Processing continues to
Returning to step 1110 of
In either of the cases described above, the virtual address is next used to select a block of simulation memory in which to store the state save block (1118). In one embodiment, simulation memory is implemented as a software cache, and a hash function is applied to the virtual address to select the block in simulation memory in which to store the state save block. Any hash function known in the art may be selected for this purpose.
Next, if needed, data is aged out of the selected block of simulation memory to obtain space to store the newly-acquired state save block (1120). The tag logic associated with the software cache is updated to record the location of the state save block in simulation memory (1122).
It will be understood that the above-described methods are exemplary only. In many cases, steps may be re-ordered or omitted entirely within the scope of the current invention. Steps may also be added in other embodiments.
The state save techniques described herein support the analysis of several types of state save files, including first state save files 230 that are created by a first OS, which in one embodiment is a legacy OS. The state save files further include second state save files 250 that are created by SCS 204 on behalf of the first OS. As discussed above, these second state save files are created if the system fails before the first OS has established its operating environment for a current boot session. The state save data available for analysis further includes portions of a third type of state save files 252. This third type of files is created by a second OS, which may be a commodity OS, and is recovered by the first OS for inclusion in state save files 230. Thus, analysis system 234 provides a tool that can utilize many forms of data to reconstruct an execution environment of a failed system.
As discussed above, the state save system and method support a mechanism that allows blocks of state save data to be stored in an order that is not based on the data's virtual addresses. This decreases the amount of time required to create the state save files. Paging tables are used to record the location of data within the state save files so that once a virtual address is retrieved once from the state save file, the same data may be efficiently retrieved again in the future should that data be aged from a cache of the analysis system, such as software cache 901. Virtual or physical addresses may then be employed to retrieve state save data from simulation memory 806. This is in contrast to prior art simulation environments that operate solely using physical addresses. Finally, the SAP functions 810 allow the data to be displayed in user-friendly formats so that an execution environment of one or more boot sessions may be efficiently analyzed.

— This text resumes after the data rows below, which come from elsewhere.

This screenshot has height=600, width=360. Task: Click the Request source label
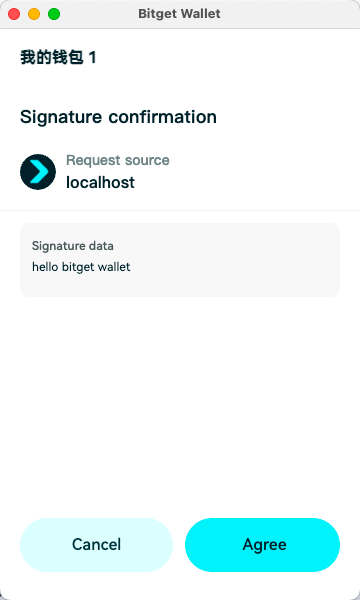[118, 160]
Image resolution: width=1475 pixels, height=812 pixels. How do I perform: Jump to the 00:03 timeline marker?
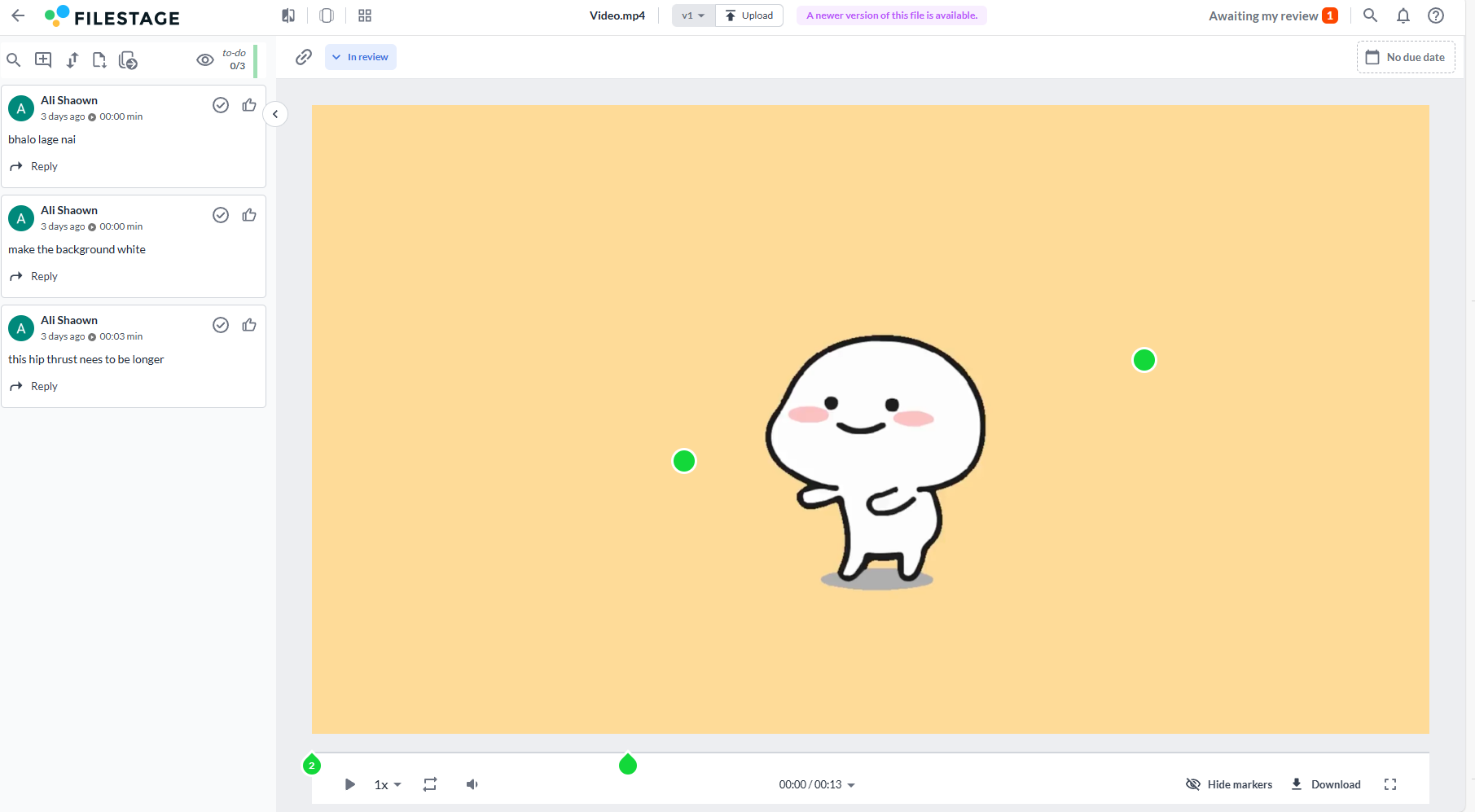coord(627,764)
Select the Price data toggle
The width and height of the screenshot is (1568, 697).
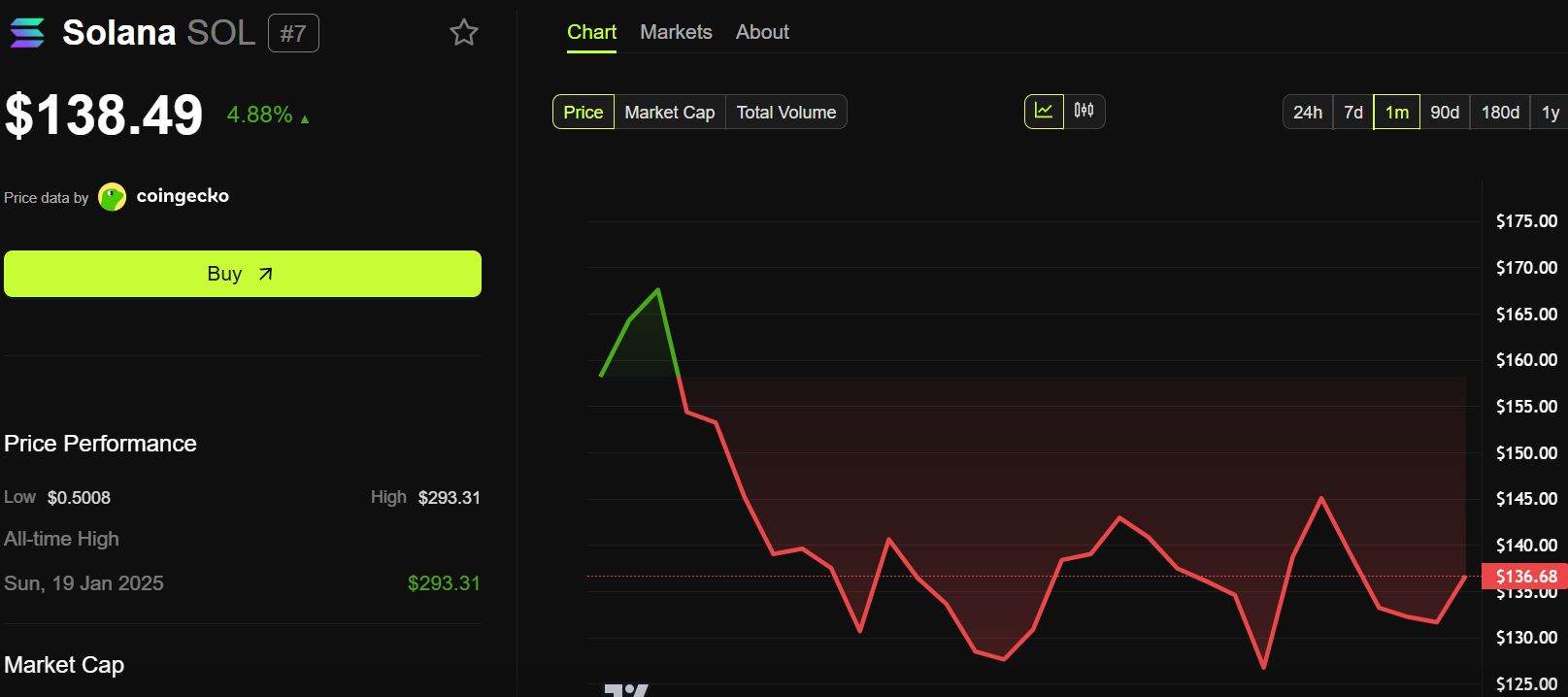tap(584, 113)
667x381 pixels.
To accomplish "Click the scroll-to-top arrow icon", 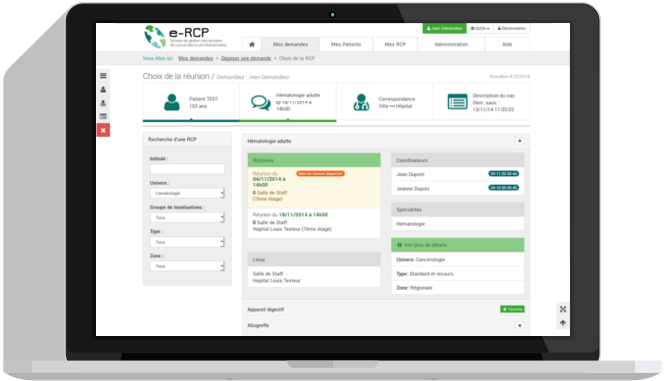I will coord(563,323).
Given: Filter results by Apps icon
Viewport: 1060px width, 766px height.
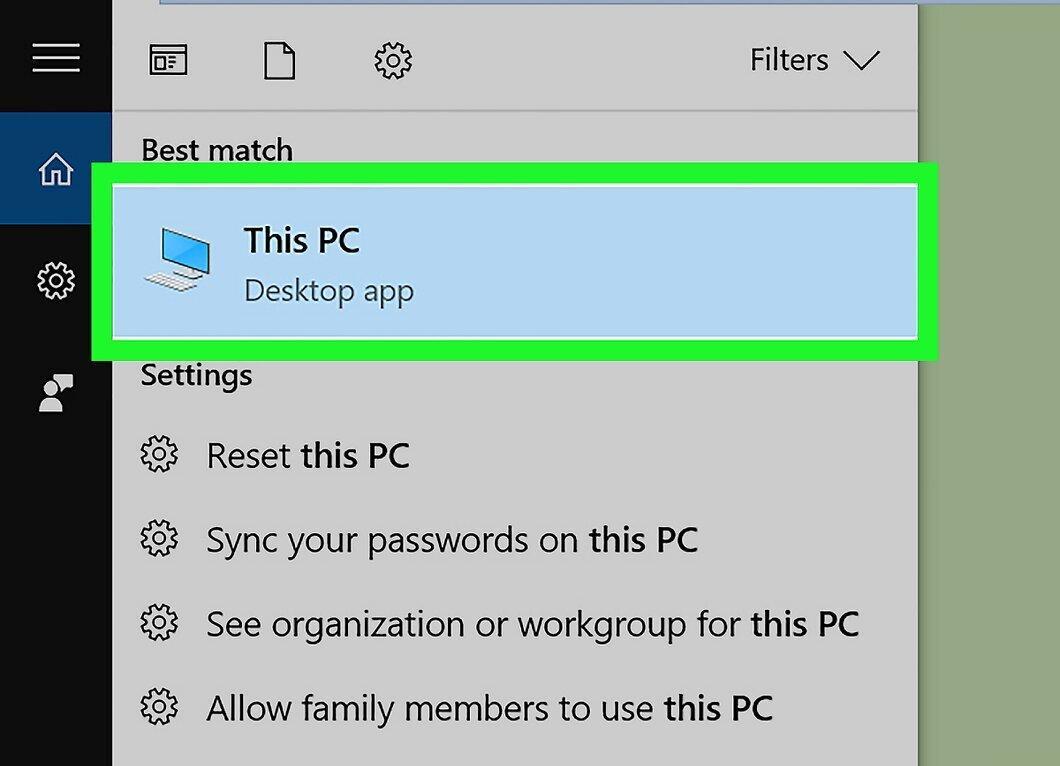Looking at the screenshot, I should (168, 60).
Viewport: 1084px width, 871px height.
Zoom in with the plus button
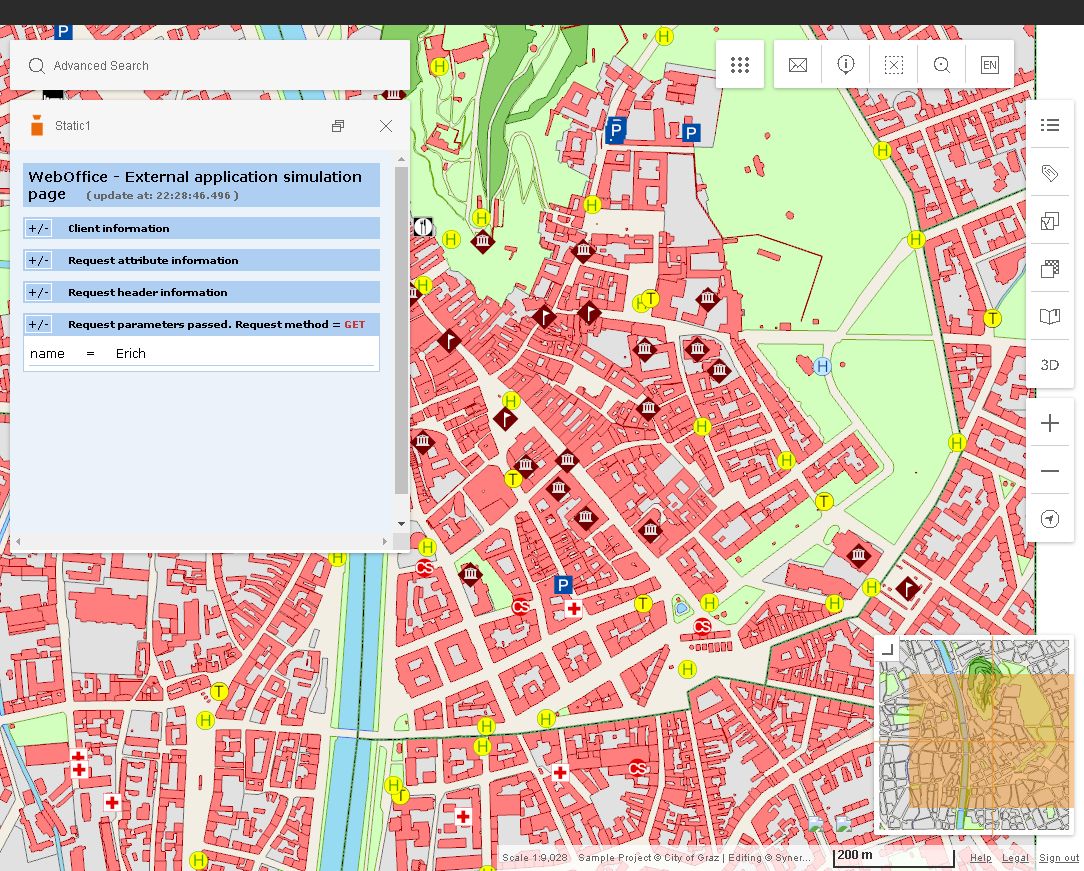1049,424
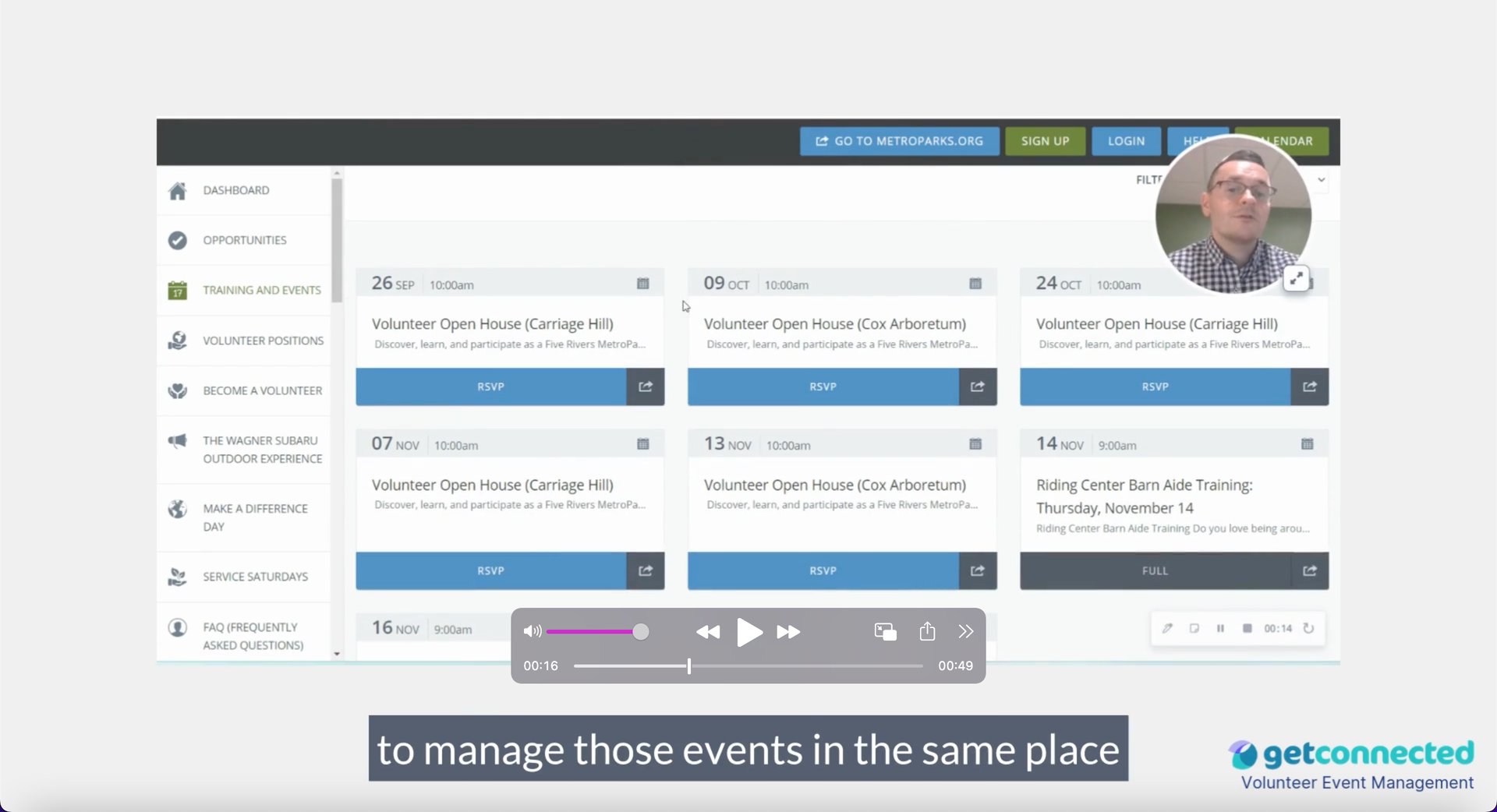Add 09 Oct event to calendar icon
Viewport: 1497px width, 812px height.
pyautogui.click(x=975, y=284)
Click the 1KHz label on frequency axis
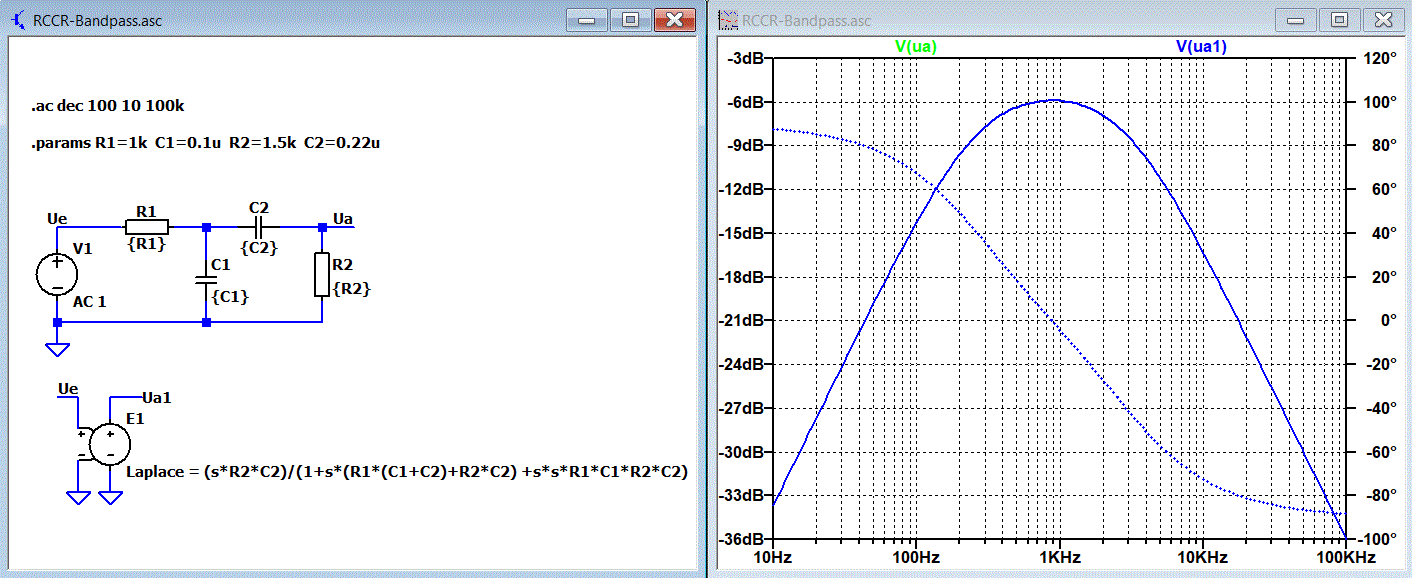The image size is (1412, 578). point(1058,556)
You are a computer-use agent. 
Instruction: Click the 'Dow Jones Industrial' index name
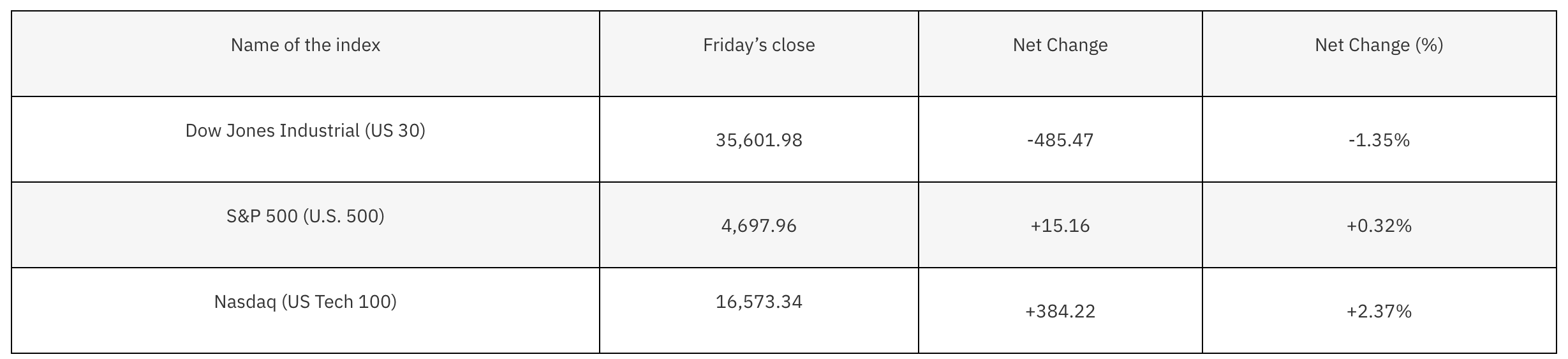coord(272,131)
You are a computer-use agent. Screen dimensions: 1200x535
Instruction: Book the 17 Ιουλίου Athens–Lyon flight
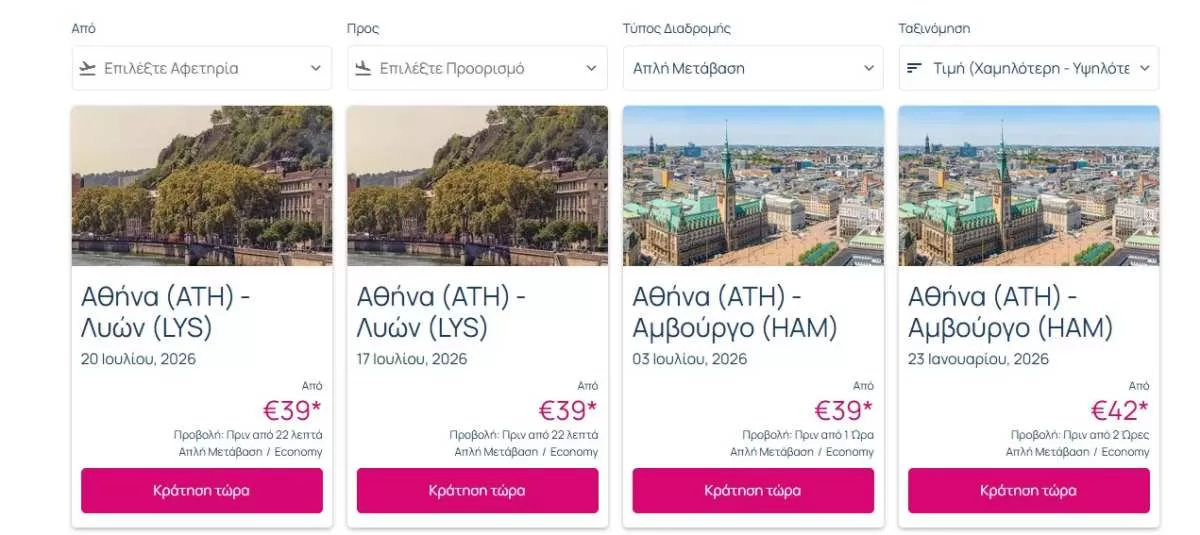tap(477, 491)
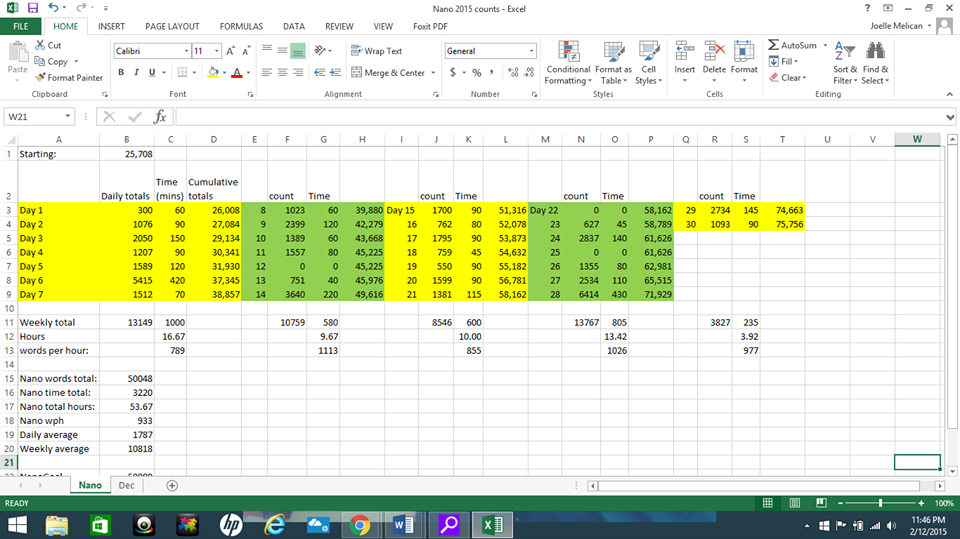Image resolution: width=960 pixels, height=539 pixels.
Task: Open the General number format dropdown
Action: pyautogui.click(x=531, y=51)
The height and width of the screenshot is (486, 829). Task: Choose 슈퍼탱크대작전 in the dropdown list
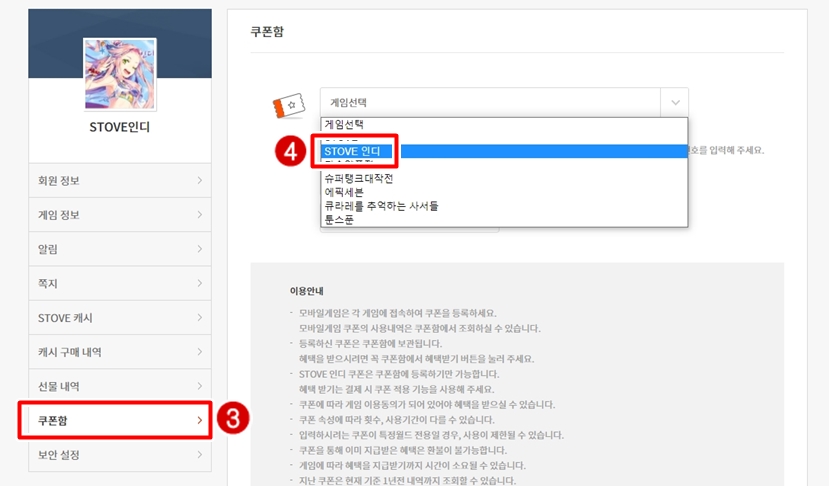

The foregoing systems and methods related to synchronizing disparate operating systems, system resource management, and state save capabilities are to be considered exemplary only. Many alternative embodiments are available within the scope of the current invention, which is to be determined only by the Claims that follow.
The following commonly-assigned Patent Applications have some subject matter in common with the current Application: Ser. No. ______ filed on even date herewith entitled “State Save System and Method for a Data Processing System”, Attorney Docket Number RA-5834.